今回のNyirbátor/Debrecen (ニールバートル/デベレツェン)でハンガリー東部の旅も
最後になります。 これでハンガリーの古刹(中世の教会)は、ほゞ網羅できたような気がします。
今後は見過ごした所、見れなかった所を単発的に訪ねることになります。
<百五十九番札所; Nyirbátor református (ニールバートル) カルビン派教会>
教会は、単内陣でゴシック様式で1488~1511年に建てられた。 窓は典型的なゴシック
様式で、内部はホールタイプの天井まで高さ20mの広い空間を持っている。
Szeged (セゲド)の司教教会とペアになっており、建築様式・時期・職人が共通であった。
最大の特徴は、教会の傍で寄り添う木製の鐘塔である。 オーク材で梁を組んだ鐘塔としては
高さ30mは国内最大級で1640年頃に建てられた。
塔の中に据えられている鐘は、鍛冶師 Wield György の作である。 上の四隅に子供の塔を載せ、
バルコニー回廊、ジンダイ方式(木を重ねた)屋根のスカート姿は教会を守る砦と云われている。

• • • • • • •

» **問題の詳細**:
ニールバートルのカルビン派教会を紹介する本文の最後の文に続けて、その先を書いてください。 この後の一覧は、本文とは別の出典から取ったものです。

» **データ**:
• • • • • • •

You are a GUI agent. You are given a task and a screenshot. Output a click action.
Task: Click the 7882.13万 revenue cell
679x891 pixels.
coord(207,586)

• • • • • • •

» **演習の結果**:
教会西入口 鐘塔(1640年建立) 塔内のオーク材の梁
内陣東側 内陣西入口側 内陣真ん中祭壇
<百六十番札所; Ófehértó (オーフェヘールトー) ローマ・カトリック教会>
教会は、14世紀半ばにゴシック様式の単内陣で建てられ、塔は1750年に追加された。
内部の壁には、1400年代のフレスコ画が所狭しと描かれている。
教会は、以前は改革派に使われており、これらの絵は当時、漆喰を塗って隠しておき、
18世紀の終わりにカトリックに戻った時に、復元修復したと云われている。
アーチ壁の縁には、聖Margit の絵
内陣の北壁には大きなフレスコ画が描かれている(大勢の聖職者を描写)
アーチ壁の右側には、聖Erzébet が癩病患者に食物を与えている絵。
<百六十一番札所; Nyirbéltek (ニールベールテク) ローマ・カトリック教会>
教会は、1222年にロマネスク様式で建てられたが、タタール族の襲撃で破壊され、15世紀に
再建された。 オスマン・トルコの占領時代には使われることなく、彼らの撤退後の18世紀に改修
した。 しかし火災によって焼失してしまい、19世紀の初めに再度、再建したものが今日のもの。
聖母マリアを祀り、15世紀当時の壁画をアーチ壁に見ることが出来る。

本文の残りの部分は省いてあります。